We continued the Junior Bok tours to the Argentine through to the early 70's

My coach at Grey High was Giepie Wentzel who toured Argentine as a fly half. He told me about how every Argentinian rugby club has pictures of Van Heerden and Danie Craven on prominent display. Yes we have developed a nation far more than NZ has done for Japan. And BTW Sa players were playing and coaching in Japan long before the Kiwis arrived. Fourie du Preez and many others were playing there 15 years ago.

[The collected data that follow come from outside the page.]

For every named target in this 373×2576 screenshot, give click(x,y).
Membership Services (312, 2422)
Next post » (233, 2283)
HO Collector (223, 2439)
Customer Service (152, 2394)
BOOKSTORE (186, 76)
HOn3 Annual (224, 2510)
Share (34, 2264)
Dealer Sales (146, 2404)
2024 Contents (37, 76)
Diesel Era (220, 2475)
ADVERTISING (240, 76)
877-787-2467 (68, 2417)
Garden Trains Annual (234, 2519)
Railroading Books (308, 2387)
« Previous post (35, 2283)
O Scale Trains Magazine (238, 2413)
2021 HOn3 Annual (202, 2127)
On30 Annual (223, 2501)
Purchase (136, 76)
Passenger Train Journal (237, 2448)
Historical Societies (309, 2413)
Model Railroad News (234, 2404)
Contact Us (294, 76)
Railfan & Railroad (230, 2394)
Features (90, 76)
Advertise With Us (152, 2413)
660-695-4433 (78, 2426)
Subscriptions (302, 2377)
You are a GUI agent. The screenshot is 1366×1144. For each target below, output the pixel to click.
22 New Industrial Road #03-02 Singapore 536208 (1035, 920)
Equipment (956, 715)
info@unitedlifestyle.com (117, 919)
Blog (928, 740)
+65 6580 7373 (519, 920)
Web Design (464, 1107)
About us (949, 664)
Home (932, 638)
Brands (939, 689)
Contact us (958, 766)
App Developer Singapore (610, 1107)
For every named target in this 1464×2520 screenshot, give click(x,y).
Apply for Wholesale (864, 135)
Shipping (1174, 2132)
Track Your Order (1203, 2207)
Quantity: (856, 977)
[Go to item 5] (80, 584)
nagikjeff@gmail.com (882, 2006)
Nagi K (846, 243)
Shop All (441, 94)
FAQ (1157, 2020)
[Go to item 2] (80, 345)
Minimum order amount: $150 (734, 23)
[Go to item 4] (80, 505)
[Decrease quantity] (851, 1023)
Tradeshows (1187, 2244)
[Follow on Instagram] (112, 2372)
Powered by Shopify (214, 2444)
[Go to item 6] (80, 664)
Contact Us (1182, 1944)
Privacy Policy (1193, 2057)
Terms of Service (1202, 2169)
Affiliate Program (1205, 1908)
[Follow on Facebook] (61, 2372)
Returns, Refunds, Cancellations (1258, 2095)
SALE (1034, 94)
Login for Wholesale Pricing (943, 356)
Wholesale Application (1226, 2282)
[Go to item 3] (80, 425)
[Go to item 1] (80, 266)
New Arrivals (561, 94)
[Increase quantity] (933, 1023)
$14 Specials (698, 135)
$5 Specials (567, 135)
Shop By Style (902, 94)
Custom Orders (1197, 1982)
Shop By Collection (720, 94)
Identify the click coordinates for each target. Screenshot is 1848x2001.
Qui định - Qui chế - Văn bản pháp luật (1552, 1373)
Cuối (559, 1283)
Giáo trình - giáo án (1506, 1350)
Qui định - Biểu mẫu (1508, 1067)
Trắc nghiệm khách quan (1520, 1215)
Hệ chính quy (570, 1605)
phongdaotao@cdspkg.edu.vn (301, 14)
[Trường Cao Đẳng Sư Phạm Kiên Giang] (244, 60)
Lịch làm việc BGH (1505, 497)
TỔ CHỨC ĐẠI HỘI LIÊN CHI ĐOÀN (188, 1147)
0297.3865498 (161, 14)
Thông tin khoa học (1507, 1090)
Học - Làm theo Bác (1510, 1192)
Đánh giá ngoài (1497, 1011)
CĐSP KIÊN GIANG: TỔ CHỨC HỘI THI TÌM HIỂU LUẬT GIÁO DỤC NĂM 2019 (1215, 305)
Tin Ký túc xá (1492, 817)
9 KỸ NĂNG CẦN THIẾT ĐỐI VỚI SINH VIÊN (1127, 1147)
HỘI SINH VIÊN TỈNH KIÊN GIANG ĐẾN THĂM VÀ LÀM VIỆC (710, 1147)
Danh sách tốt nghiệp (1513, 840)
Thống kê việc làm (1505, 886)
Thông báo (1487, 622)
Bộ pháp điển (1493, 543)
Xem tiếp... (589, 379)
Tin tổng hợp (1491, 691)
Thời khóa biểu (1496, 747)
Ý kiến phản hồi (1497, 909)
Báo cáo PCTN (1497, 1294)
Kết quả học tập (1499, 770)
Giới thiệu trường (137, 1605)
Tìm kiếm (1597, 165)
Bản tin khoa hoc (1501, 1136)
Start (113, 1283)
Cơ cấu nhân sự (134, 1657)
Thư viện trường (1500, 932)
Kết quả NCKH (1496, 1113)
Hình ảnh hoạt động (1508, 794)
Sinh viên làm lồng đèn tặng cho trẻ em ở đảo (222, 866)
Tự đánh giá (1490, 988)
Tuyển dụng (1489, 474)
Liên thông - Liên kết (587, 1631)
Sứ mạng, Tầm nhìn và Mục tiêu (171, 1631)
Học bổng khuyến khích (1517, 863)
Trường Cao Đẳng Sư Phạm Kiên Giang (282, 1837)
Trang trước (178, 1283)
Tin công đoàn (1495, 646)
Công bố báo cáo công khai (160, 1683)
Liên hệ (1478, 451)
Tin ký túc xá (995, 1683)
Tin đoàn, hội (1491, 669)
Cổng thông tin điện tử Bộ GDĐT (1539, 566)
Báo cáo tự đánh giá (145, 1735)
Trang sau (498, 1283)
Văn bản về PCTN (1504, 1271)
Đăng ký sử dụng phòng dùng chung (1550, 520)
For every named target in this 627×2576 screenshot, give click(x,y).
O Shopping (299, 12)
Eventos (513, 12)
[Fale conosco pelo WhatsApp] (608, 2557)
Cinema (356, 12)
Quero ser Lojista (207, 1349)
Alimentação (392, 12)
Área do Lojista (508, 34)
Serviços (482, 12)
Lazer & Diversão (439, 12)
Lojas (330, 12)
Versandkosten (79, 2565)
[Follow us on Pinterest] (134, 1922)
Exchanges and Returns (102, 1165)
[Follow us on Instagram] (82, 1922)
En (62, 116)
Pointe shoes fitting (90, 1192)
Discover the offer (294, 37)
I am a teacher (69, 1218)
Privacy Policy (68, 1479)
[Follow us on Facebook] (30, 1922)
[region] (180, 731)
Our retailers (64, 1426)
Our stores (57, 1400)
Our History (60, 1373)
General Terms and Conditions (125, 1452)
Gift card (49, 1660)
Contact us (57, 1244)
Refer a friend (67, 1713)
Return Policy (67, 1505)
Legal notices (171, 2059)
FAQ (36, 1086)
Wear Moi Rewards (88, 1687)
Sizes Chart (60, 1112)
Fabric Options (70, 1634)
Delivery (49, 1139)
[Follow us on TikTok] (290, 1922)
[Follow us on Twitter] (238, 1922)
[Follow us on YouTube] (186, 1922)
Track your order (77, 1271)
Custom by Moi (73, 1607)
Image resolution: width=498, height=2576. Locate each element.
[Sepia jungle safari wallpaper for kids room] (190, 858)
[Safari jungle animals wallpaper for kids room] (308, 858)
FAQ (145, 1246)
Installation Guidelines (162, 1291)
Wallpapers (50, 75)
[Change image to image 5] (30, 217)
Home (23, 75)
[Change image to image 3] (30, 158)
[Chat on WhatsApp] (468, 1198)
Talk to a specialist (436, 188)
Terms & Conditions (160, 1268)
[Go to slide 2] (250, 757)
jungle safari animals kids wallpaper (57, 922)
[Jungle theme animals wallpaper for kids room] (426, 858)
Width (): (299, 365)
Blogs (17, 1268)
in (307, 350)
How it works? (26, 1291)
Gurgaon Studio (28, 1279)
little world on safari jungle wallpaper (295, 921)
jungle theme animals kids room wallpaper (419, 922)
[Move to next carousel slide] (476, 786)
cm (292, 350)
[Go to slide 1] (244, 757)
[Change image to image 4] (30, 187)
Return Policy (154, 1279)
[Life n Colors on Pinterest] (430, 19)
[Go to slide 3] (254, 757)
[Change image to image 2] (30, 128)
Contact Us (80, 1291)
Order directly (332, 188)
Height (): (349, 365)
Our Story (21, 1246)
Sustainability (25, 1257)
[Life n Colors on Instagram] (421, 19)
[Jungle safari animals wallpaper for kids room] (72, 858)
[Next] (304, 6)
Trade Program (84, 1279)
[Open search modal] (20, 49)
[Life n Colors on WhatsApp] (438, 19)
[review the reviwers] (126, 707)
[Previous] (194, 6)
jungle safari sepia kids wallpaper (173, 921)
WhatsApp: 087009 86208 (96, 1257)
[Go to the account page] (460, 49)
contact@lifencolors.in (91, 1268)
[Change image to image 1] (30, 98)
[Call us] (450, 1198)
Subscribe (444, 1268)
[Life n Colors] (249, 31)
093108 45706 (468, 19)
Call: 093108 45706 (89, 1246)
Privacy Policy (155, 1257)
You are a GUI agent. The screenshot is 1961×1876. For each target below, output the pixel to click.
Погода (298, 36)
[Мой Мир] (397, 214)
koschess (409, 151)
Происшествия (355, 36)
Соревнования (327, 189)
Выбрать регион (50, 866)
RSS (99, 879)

"Isaac Van Heerden's reputation as an innovative coach had spread to Argentina, and he was invited to Buenos Aires to help the Pumas prepare for their first visit to South Africa in 1965.[1][2] Despite Argentina faring badly in this tour,[2] it was the start of a long and happy relationship between Van Heerden and the Pumas. Izak van Heerden took leave from his teaching post in Durban, relocated to Argentina, learnt fluent Spanish, and would revolutionise Argentine play in the late 1960s, laying the way open for great players such as Hugo Porta.[1][2] Van Heerden virtually invented the "tight loose" form of play, an area in which the Argentines would come to excel, and which would become a hallmark of their playing style. The Pumas repaid the initial debt, by beating the Junior Springboks at Ellis Park, and emerged as one of the better modern rugby nations, thanks largely to the talents of this Durban schoolmaster.[1]"


After the promise made by Junior Springbok manager JF Louw at the end of a 12-game tour to Argentina in 1959 – ‘I will do everything to ensure we invite you to tour our country’ – there were concerns about the strength of Argentinian rugby. South African Rugby Board president Danie Craven sent coach Izak van Heerden to help the Pumas prepare and they repaid the favour by beating the Junior Springboks at Ellis Park.